Bloomberg
20 May 2026
By Ana Monteiro and Ntando Thukwana
South African trade authorities proposed wide-ranging increases in tariffs on steel imports in an attempt to provide safeguards as an “unprecedented emergency” batters the nation’s industry.
A flood of low-priced products from markets such as China and India and ongoing problems of circumvention of import duties and customs fraud, together with geopolitical tensions, are causing “significant strain to an already struggling domestic steel manufacturing industry,” the International Trade Administration Commission said in a report released Monday. That merited increasing customs duties to the World Trade Organization’s so-called bound rates, it said.
The panel proposed a 10% duty on almost 20 flat-rolled and bar products that currently aren’t subjected to tariffs “to address import surges, price undercutting and duty circumvention affecting the domestic steel industry.” It also suggested raising duties on more than 40 classes of tubes, pipes, fencing and bolts to 15% from 10%, and plans a 20% tariff on various classes of tools and knives.
It wants to create rebate provisions for several classes of flat-rolled products “to ensure that downstream manufacturers have access to inputs not produced domestically,” and introduce import controls for more than 20 products, ranging from corrugated roof sheeting to tanks and reservoirs.
ITAC also proposed the introduction of a surveillance system to curb the circumvention of import duties, customs fraud, misdeclaration and under-invoicing.
The actions will require improved economic conditions to support a steel-sector revival, ITAC Chief Commissioner Ayabonga Cawe said.

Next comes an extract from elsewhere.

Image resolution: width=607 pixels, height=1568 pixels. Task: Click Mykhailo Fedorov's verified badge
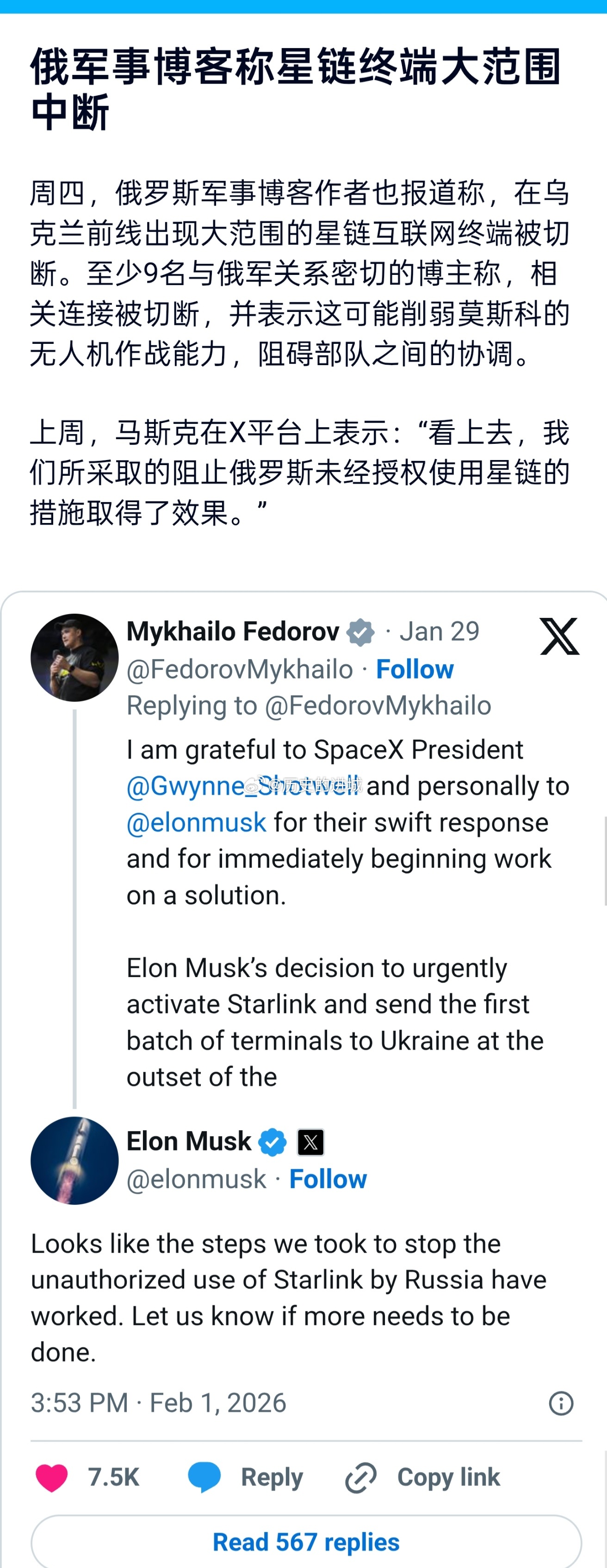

“A tariff alone is a blunt instrument,” Cawe told Bloomberg in an interview on Wednesday. “You need a symphony of policy measures that get you the right outcome or the right harmony at the end, and in our case it’s about defending very crucial and strategic capabilities.”
South Africa also needs to guard against the risk of steel imports being rerouted to it as places like the US and Europe raise protectionist measures, he said.
“Other countries are putting up their own protective walls and the implication of that — if there are excess inventories in a context of overcapacity — is that some of that steel is going to go to some of the very small and open-market economies like South Africa.”
South Africa’s annual steel production collapsed to about 4.5 million tons last year from 9.7 million tons in 2006, with domestic producers struggling to compete with cheaper Chinese imports, while contending with surging power and logistics costs, as well as a stagnant economy.
ArcelorMittal South Africa Ltd. last year shut a steel-making facility, citing competition from so-called mini-mills that use scrap metal as their feedstock rather than iron ore. The company, which still runs Africa’s biggest steelmaking plant south of Johannesburg, has demanded the government end a 20% tax on the export of scrap, which it says reduces the cost of the material for its rivals.
ITAC has referred its findings to Trade, Industry and Competition Minister Parks Tau for consideration.